震源から近いニコバル諸島の被害の大きさがわかる。カッチャル島の津波被害画像(シンガポール国立大学)を見ると、カッチャル島の地形がすっかり変わってしまっている。
アンダマン・ニコバル諸島はインド洋の制海・制空権を握る上の要衝であるため、外国人の入域が困難である反面、先住民族が保護されている地域でもある。それゆえか、こんなニュースもある。
NIKKEI NET:国際ニュースの2005年1月15日の記事より。
インド少数部族、ほぼ全員が大津波逃れる・異変察知?
インド洋大津波の直撃を受けて約7500人の死者・行方不明者が出たインド領アンダマン・ニコバル諸島で、今なお石器時代と同様の生活を続ける少数部族のほとんどが難を逃れて生存していることが、インド政府の被害状況調査でわかった。高台や森に避難していたとみられる。
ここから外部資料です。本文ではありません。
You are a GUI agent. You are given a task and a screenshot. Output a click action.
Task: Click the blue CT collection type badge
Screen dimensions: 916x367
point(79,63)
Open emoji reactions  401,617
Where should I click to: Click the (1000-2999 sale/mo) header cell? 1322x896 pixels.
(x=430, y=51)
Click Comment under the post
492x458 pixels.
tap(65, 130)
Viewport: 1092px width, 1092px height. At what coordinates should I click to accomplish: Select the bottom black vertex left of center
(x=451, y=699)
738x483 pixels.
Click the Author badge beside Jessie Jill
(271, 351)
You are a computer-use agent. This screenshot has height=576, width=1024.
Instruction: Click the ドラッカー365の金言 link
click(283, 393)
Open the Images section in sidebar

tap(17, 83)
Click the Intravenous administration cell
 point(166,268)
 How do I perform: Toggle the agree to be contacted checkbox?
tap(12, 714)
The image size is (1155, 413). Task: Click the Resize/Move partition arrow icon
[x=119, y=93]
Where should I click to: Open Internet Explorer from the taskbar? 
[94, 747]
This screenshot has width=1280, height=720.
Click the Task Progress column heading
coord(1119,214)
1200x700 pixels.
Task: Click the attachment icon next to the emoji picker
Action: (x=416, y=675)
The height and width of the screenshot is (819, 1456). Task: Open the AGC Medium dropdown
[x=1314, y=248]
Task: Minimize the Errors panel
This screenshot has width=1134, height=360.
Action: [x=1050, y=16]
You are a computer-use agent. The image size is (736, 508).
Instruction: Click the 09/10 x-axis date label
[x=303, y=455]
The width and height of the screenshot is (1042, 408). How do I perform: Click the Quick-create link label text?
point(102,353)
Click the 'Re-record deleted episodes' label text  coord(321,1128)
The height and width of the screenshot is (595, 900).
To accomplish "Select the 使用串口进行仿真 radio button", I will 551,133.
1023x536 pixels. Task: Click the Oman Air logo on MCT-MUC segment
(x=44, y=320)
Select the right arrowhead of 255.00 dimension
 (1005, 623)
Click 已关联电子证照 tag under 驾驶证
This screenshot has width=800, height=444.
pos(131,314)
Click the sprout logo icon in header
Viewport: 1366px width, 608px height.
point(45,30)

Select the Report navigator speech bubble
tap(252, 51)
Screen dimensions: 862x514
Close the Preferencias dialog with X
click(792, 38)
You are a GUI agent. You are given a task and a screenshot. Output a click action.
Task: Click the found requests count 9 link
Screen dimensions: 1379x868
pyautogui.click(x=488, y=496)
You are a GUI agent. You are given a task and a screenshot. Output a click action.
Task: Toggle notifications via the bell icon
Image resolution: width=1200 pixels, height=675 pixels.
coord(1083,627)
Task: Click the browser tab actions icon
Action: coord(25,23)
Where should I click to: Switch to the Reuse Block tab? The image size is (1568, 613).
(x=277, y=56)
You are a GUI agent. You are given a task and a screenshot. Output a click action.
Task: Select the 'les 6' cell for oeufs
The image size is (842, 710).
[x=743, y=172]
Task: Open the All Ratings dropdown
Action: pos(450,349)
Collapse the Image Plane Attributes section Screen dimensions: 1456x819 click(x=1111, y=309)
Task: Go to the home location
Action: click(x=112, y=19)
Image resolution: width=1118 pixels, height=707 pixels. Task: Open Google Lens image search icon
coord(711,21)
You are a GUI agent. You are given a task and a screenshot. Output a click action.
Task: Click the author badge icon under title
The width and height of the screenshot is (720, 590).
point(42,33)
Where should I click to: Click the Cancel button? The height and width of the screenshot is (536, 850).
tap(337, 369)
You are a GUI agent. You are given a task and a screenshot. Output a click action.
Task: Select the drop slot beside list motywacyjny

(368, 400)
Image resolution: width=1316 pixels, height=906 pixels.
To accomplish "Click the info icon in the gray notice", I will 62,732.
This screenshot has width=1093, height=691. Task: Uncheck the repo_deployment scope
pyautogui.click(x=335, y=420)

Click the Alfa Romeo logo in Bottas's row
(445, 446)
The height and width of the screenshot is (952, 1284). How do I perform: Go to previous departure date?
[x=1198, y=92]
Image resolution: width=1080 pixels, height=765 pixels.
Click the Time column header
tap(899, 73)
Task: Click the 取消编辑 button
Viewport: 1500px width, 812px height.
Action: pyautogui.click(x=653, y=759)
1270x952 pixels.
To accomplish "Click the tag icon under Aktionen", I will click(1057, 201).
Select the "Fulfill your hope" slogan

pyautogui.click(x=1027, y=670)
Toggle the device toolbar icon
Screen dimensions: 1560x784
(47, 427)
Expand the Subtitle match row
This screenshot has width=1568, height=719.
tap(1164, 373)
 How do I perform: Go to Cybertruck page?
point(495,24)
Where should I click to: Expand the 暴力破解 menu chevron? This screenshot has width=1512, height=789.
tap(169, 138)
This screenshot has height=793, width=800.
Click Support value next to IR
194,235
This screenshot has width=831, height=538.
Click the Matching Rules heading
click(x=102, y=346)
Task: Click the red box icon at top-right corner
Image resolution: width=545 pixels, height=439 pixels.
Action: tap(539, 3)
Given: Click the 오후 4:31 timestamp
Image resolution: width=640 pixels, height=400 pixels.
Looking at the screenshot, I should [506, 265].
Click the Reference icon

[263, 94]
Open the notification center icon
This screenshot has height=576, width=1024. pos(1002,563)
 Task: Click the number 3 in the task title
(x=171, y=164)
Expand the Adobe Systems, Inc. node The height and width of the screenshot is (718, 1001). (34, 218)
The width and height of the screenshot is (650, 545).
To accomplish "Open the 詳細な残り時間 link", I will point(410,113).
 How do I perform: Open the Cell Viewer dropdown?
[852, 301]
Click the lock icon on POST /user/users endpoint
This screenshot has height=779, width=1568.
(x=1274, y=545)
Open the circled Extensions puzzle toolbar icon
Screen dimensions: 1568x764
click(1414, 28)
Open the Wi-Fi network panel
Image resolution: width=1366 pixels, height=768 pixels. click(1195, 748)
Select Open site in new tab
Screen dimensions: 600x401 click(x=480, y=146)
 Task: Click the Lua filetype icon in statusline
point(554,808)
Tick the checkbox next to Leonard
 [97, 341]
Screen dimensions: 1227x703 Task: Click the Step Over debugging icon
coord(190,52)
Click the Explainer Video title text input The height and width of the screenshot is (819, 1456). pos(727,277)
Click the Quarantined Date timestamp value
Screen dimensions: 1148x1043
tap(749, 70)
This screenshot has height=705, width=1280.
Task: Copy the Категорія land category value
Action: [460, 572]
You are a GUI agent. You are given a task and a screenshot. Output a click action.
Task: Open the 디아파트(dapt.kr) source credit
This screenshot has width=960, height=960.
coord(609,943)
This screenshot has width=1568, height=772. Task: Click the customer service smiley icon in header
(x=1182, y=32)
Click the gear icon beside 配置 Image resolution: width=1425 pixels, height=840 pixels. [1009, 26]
南北約800キロメートルにわたり約570の島が連なる同諸島のうち、小アンダマン島や大ニコバル島などの一部地域では、現代文明から隔絶され、やりや弓矢で動物を狩る五つの少数部族が暮らしている。政府の保護下にあるが、その数は年々減少し、最大のショムペン族で約400人、最も少ないセンチネル族は 39人しか確認されていない。 (07:00)
インド洋大津波では、野生動物が異変を察知して、被害を逃れた例は多く報告されているようだ。アンダマン・ニコバル諸島の少数部族は、現代文明が忘れた何らかの感覚を残しているのだろうか?